TOUGHNESS IS BACK IN VOGUE

 

The political class of any significant country, one where the management of foreign policy has significant financial costs, where foreign policy can have appreciable impacts on trade and business, and where the negotiation of agreements/conventions/treaties of all sorts is an integral part of the country’s interactions with others, has to adopt a position on foreign relations that is congruent with its behavior at home. It is no accident, then, that individuals, political parties, and movements (that may or may not be well organized, and that may or may not endure over lengthy periods of time) today criticize bitterly the casta for their behavior in home affairs and in foreign affairs.

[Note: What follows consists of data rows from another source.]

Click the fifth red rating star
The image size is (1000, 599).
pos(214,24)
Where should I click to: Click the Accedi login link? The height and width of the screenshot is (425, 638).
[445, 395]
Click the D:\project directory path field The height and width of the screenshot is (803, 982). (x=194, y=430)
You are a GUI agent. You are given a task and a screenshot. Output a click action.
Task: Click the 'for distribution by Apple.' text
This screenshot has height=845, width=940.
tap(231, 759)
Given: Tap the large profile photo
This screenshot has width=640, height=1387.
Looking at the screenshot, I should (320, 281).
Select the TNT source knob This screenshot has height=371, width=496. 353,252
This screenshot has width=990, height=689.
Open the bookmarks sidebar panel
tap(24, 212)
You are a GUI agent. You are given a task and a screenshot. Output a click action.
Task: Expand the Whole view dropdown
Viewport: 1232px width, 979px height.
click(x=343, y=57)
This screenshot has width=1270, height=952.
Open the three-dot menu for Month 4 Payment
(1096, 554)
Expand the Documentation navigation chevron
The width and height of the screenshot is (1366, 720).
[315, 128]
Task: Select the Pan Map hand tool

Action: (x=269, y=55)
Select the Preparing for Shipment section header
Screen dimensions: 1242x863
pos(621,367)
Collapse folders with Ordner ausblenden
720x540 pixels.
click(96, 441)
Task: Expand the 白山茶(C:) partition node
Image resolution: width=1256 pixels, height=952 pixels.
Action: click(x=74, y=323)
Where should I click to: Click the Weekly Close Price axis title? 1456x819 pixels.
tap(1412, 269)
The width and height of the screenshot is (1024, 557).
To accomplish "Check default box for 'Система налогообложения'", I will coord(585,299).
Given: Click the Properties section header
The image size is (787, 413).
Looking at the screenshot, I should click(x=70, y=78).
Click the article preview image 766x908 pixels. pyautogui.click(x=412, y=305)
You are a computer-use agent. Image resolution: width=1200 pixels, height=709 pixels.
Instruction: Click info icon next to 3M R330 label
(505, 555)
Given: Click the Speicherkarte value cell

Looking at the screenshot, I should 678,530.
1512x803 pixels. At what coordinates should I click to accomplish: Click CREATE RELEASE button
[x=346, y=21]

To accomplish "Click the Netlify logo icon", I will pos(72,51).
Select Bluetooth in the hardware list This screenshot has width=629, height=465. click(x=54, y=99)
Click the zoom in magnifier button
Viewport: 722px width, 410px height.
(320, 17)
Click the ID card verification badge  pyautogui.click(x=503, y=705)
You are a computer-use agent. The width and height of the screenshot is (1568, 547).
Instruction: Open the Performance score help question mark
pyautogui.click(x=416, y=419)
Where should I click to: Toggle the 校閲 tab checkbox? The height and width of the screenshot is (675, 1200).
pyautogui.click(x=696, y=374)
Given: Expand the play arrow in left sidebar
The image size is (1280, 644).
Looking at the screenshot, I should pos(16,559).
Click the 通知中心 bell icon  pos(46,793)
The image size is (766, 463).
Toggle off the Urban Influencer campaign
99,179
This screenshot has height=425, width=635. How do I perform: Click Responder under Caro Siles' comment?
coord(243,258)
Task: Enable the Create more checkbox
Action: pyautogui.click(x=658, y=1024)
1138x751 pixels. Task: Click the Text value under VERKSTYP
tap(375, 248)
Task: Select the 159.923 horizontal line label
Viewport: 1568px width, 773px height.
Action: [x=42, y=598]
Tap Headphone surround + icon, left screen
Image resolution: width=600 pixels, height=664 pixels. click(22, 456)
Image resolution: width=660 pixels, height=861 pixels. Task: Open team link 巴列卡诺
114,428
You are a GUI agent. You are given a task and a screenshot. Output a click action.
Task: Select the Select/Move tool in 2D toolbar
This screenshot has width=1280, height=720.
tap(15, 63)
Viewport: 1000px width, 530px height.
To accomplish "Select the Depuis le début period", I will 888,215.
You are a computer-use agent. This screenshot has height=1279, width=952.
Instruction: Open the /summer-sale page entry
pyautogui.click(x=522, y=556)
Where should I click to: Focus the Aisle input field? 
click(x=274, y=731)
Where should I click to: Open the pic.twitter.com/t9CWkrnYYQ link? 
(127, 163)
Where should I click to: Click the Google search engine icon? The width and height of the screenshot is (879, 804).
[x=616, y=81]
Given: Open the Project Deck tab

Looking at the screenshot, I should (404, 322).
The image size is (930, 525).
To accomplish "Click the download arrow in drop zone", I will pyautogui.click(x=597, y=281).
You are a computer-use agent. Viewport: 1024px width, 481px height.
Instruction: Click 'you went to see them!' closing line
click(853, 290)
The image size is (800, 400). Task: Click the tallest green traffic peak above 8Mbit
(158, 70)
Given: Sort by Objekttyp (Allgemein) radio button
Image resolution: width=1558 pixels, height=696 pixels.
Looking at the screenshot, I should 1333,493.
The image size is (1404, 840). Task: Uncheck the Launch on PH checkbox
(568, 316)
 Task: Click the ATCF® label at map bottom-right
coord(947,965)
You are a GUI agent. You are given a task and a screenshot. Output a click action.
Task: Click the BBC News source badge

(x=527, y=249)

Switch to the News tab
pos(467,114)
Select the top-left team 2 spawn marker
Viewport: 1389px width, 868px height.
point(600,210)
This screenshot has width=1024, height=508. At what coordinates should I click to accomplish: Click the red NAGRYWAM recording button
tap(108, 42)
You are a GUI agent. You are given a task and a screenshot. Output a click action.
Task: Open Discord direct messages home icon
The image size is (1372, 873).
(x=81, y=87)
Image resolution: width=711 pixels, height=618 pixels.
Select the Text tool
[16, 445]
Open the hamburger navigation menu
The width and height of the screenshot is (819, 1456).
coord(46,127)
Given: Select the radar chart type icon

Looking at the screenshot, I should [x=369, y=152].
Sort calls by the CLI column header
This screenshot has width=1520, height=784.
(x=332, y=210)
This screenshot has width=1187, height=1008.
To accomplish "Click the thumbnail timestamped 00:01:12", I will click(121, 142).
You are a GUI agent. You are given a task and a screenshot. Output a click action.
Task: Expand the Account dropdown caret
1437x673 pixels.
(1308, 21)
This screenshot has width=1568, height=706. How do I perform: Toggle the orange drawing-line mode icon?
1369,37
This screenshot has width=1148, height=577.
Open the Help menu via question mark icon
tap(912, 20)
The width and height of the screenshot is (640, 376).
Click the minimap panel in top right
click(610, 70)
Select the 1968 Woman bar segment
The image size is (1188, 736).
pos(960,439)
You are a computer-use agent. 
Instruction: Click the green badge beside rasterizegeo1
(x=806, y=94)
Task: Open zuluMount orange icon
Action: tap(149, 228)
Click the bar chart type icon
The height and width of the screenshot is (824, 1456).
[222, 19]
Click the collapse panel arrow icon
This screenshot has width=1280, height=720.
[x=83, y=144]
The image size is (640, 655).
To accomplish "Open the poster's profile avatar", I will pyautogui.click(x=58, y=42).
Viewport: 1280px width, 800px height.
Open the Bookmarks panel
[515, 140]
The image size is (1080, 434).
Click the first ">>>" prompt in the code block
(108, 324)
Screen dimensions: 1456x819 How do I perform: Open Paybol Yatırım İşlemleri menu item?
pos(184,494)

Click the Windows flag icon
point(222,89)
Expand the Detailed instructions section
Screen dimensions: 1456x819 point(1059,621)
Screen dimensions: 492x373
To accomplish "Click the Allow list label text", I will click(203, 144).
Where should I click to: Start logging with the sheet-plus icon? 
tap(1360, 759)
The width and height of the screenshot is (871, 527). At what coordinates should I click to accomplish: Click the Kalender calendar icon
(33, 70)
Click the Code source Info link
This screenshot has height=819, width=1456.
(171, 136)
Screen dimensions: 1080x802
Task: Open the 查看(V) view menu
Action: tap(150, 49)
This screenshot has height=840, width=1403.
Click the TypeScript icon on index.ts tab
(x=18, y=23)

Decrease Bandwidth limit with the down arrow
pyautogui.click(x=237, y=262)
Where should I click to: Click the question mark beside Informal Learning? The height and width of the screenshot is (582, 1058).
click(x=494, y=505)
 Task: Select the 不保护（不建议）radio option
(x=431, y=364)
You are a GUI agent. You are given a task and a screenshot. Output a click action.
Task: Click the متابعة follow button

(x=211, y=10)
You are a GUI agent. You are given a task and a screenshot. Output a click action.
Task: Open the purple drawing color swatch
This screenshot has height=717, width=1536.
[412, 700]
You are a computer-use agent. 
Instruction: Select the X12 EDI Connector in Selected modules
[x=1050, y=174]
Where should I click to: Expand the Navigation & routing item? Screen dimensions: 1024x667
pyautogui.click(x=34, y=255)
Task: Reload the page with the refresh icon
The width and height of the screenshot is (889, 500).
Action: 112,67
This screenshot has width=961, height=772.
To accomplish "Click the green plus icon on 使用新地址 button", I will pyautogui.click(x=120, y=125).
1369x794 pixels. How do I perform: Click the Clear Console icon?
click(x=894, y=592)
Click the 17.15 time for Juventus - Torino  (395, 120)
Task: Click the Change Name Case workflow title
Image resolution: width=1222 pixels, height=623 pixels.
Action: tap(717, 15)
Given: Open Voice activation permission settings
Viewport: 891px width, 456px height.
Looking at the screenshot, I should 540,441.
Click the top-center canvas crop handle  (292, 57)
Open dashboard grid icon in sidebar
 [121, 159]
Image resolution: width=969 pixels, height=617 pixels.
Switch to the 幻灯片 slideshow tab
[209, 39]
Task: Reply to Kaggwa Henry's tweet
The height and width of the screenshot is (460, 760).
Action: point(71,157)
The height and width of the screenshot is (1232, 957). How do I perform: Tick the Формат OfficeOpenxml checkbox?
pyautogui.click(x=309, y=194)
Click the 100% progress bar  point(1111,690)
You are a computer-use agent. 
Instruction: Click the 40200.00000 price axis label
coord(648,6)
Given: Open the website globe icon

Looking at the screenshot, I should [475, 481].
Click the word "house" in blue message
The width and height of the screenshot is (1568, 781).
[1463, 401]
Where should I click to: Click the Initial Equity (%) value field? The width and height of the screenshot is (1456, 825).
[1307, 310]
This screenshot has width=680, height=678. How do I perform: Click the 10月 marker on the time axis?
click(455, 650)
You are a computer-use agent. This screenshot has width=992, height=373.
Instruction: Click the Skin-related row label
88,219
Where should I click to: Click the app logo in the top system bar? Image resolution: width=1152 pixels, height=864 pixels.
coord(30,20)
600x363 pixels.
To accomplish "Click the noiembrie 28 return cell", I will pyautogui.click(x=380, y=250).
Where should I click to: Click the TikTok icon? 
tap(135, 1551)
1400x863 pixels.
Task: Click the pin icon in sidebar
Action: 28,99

What we now seem to have, pretty much everywhere in US and Europe, are political situations characterized by an incredible, and toxic, mix of views in which the notion that “our country must become itself again” coexists with the desire to obtain the most from an open global economy. The casta are seen as those who have profited from the global dimension but have paid scant attention to their own people. Put simply, those who are allegedly a country’s representatives are in fact precisely those who have least regard for their country. The cast of the Panama Papers could all happily stay there and the inhabitants of the countries they allegedly represent would all be better off. The “new actors” (Trump, Marianne Le Pen, Petry, Farage and many others) project themselves as the true defenders of their countries, a role usurped by the casta.